Among all these stories, The Flying Tobita Sisters was the easiest one to read. The others were written in such a heavy "stream-of-consciousness" style that it was honestly hard to stay focused—it felt kind of painful to get through them.

The Flying Tobita Sisters leans toward a dystopian vibe. By contrasting “flying” and “running,” it explores the tension between progress and return, freedom and restriction. The Tobita sisters seem to question what we take for granted in modern, “evolved” ways of living. Whether they choose to wear shoes or run barefoot, that choice can be seen as a kind of nostalgia for the past. In the ending, when the protagonist tries to run, it might suggest that even if humans gain “higher” abilities, we shouldn’t forget the raw, earthy experiences that connect us to the ground. With a light touch, the author raises a heavy question: has our so-called “evolution” made us lose something more precious?

I also noticed that this kind of reflection on history keeps showing up in Erika Kobayashi’s stories—whether it’s the strong emotions toward the past in A Tale of Burning Books, or the way family memories are passed down in Sunrise, Coco’s Century, and His Last Bow. It feels like there’s an invisible thread made of time, connecting everything. Paradoxically, that thread is both linear—guiding individuals toward the future—and almost circular, looping personal fates back into the tides of history.

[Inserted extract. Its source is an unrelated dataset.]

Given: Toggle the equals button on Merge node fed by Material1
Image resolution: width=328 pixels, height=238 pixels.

In A Peddler of Tears, tears—which are supposed to be born from empathy—are turned into something that can be donated or sold. It seems to suggest that genuine emotion has been devalued in modern society. The heroine’s self-sacrifice comes from a kind of twisted, obsessive love. Honestly, I don’t really get why the characters in Japanese fiction are often so self-destructive—it’s hard for me to understand that impulse.

As for I Chase the Monkey... I didn’t understand it at all. So far, that’s been the hardest story for me to read.

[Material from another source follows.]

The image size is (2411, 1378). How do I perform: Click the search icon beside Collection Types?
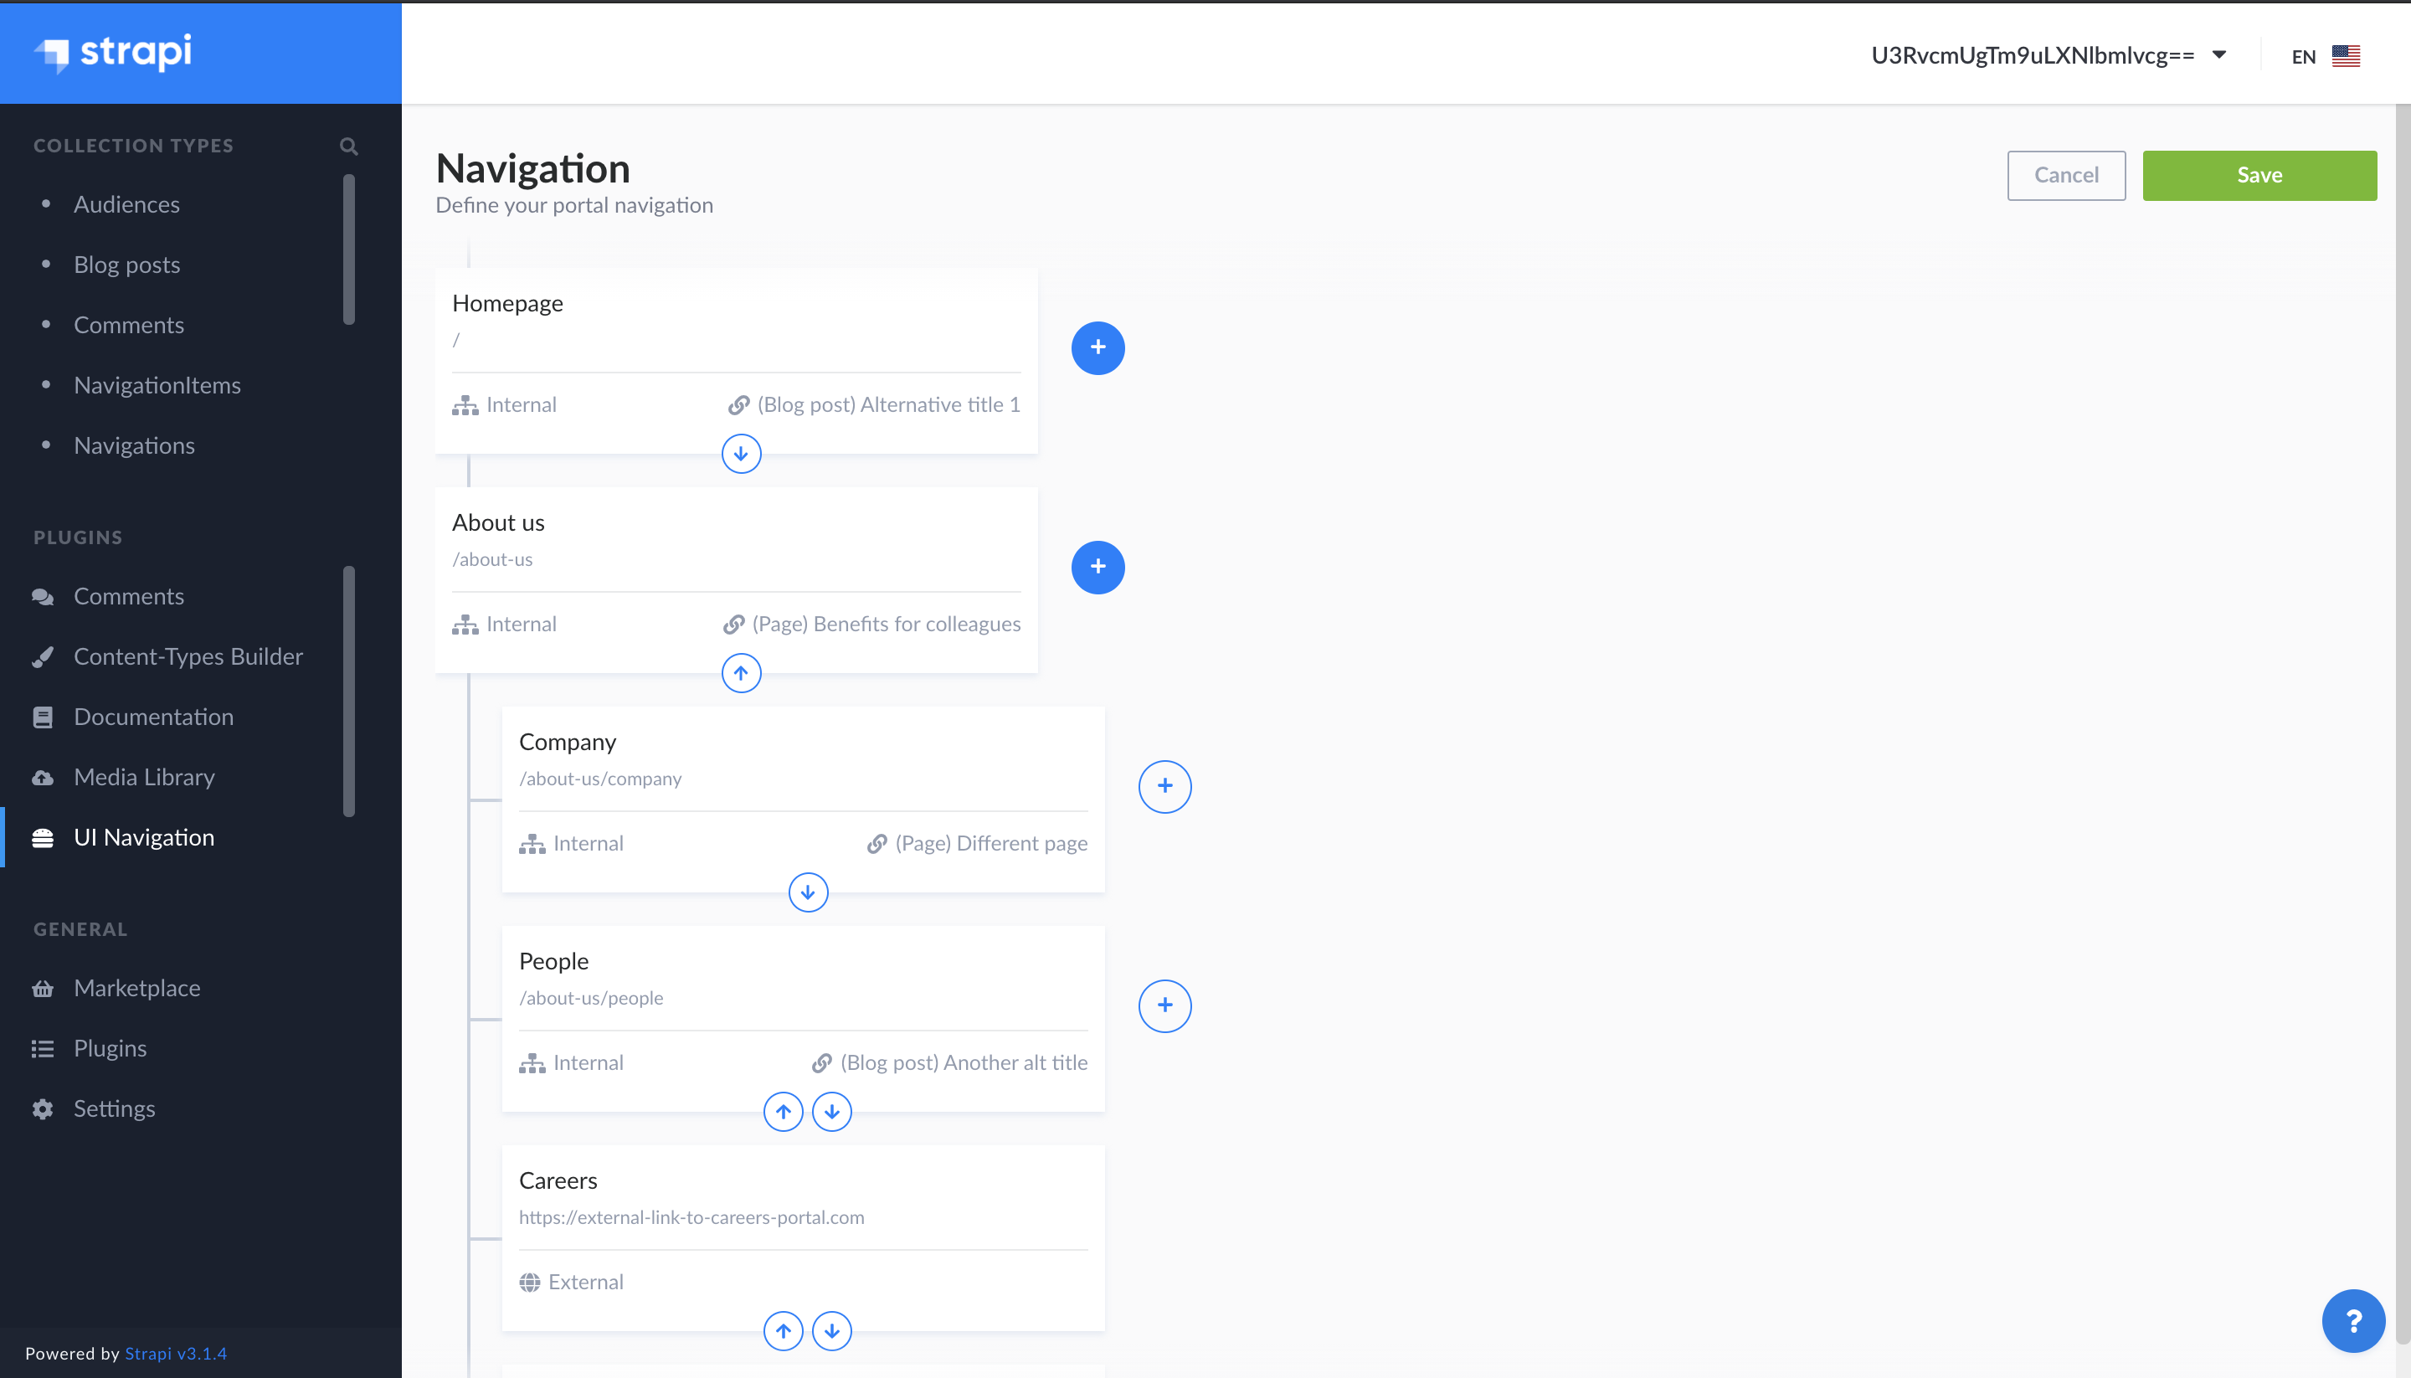point(348,146)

My Baby was strange, but that’s exactly what made it interesting. It totally flips the usual idealized image of maternal love, looking at it instead through an abstract, almost cringe lens that exposes the possessiveness, anxiety, and fear behind it. The mother watches her baby like she’s viewing a jewel—there’s this sense of dominance and ownership, rather than real love. Then there’s mies. Maybe it’s a huge symbol—it seems to represent all the fears tied to motherhood: losing control of your child, your hopes for the future being crushed, seeing your own projections rejected, or watching everything you built in intimacy fall apart. Ironically, in the end, the baby is swallowed by mies, which might mean that we ultimately lose control no matter what.

For Mogera Wogura, I kept wondering: what’s the mole’s real purpose in raising a human? If its goal is to offer humans a kind of emotional refuge in a cold, alienating world, then maybe the story isn’t just about solitary and alienation—it’s actually really warm. The mole might represent a godlike compassion, embracing human flaws and stubbornly fighting against spiritual emptiness. That’s just my guess though because I definitely didn’t fully understand this story.

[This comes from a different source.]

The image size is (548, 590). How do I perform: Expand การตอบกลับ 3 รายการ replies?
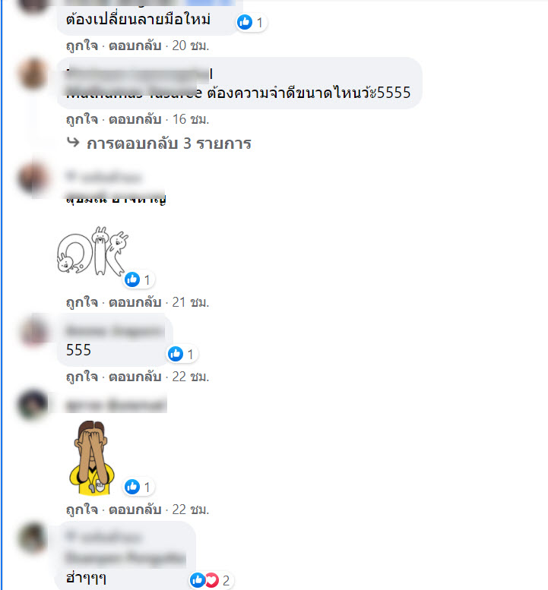coord(169,144)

Paprika Jiro tells a story of oppression and resistance. What’s interesting is how quickly the oppressors’ power collapses—it only takes a moment, the moment people stop believing in it. It reminded me of leftist political thought, which often points out how absurd the dynamic between oppressors and the oppressed really is. The oppressors are actually afraid of the oppressed. In Paulo Freire’s Pedagogy of the Oppressed, he says that once the oppressed stop following the oppressor’s “prescriptions,” their “fear of freedom” also disappears. That’s exactly what happens in this story—once Paprika Jiro becomes the first to rebel, authority immediately loses its hold.